# DOCUMENT EXCERPT
************

You are filled with fear. Fear of being separated from your family. Fear of being taken away by strange men into unknown places. Fear that now that you don’t have work, you will run out of money to feed your family.

Someone said, they would show Ramayan on TV from tomorrow. Like Ram, you and your family pack up all your belongings and begin to walk back home through the eerily deserted main road.. there are thousands of others walking with you.…

Social scientists have called you landless labourers in the village, and urban poor in the city. People on TV call you migrant workers. Some people are distributing food and water as you move. If you are lucky, you will run into them before they run out of supplies. People are out with their cameras. They are clicking photos as you walk. A masked lady holds a mike attached to a rod from a distance. She asks you, ‘Why are you walking? Why don’t you want to stay? How will you reach? How do you feel?’ You can’t speak much. As you walk in the scorching sun with a toddler on your back, you wonder whether starving it out in the village would have been a better road to take than this…

Economists, sociologists, policy analysts, geographers, engineers, natural scientists— actually, nearly all academia engages itself with the study of the thousands of people who have a similar story as Mohin.

************

# WRITTEN TASKS
A. Answer each question about the passage on migrant workers walking home:
(i) What did someone say would be shown on TV from tomorrow?
(ii) What do people on TV call the walkers?
(iii) What does the masked lady hold as she asks questions from a distance?
B. Can you carry on the passage on migrant workers walking home, starting right after its final sentence?

# ENTRIES SHOWN
************

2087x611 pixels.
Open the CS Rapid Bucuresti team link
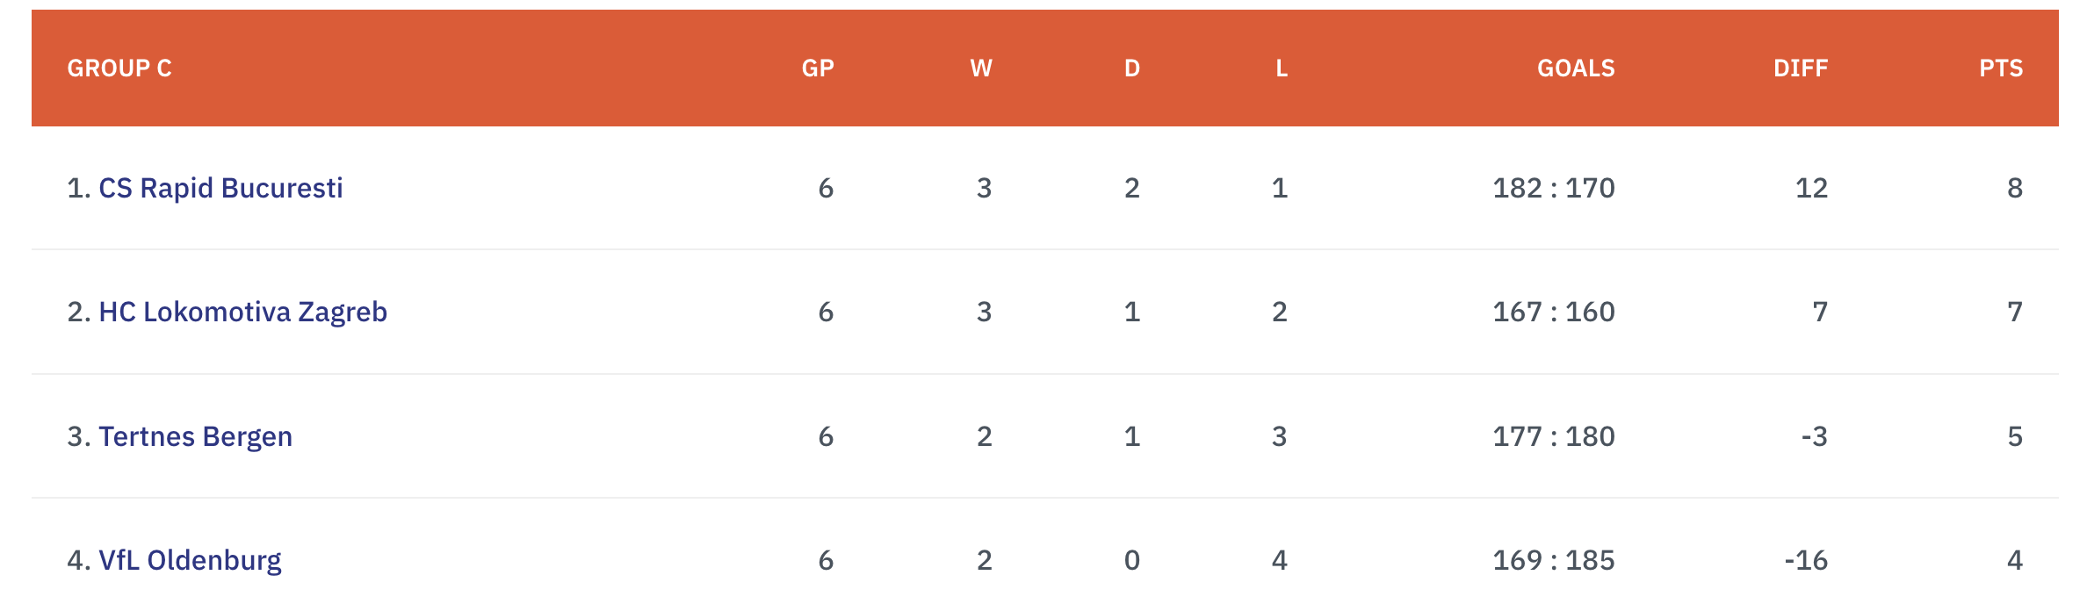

************

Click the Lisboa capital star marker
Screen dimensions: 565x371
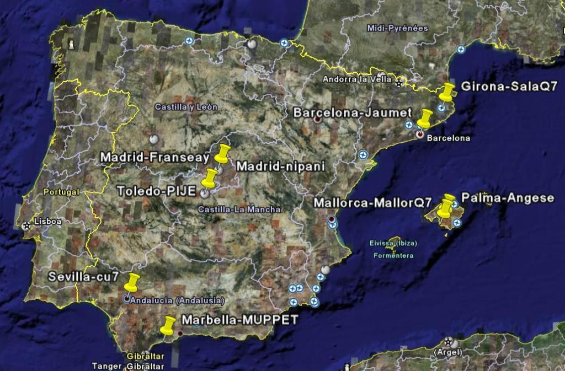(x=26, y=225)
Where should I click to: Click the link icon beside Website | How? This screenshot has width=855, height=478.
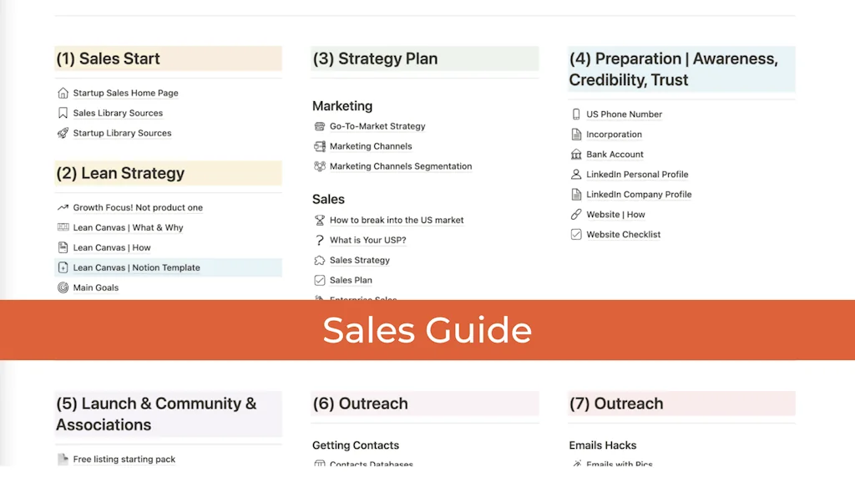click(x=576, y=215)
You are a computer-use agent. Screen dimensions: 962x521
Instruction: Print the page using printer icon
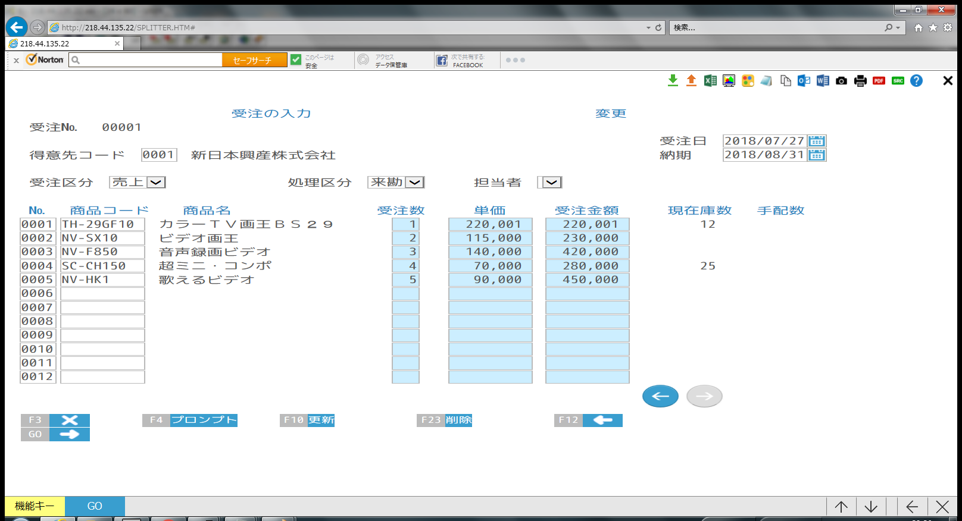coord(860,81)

************

# EXPECTED RESULTS
A.
(i) Ramayan
(ii) Migrant workers
(iii) A mike attached to a rod

B.
There are hundreds of academic findings which have shown that agrarian distress is directly linked to rural-urban migration. The findings also state that caste atrocities, informal money-lending, small land holdings, underemployment and crop failure due to climate change, environmental degradation and unforeseeable natural disasters cause agrarian distress. There are people like Mohin on one hand, and then there are also people who commit suicide because of the sheer stress of being trapped. The cities are no better. Urban middle and elite classes want to avail services of maids, auto-drivers, vegetable vendors, rickshaw pullers, security guards and more. All unorganized, informal employment. The city would further exploit these people by denying them access to basic services like running water, electricity, education and healthcare, treating them as the filth that pollutes it (while rich industries keep dumping waste into the rivers and lakes).

Academic studies which highlight these issues and also give solutions, are largely ignored by those in power for various reasons. These issues are raised only when its politically advantageous to raise them. They die down once election is over.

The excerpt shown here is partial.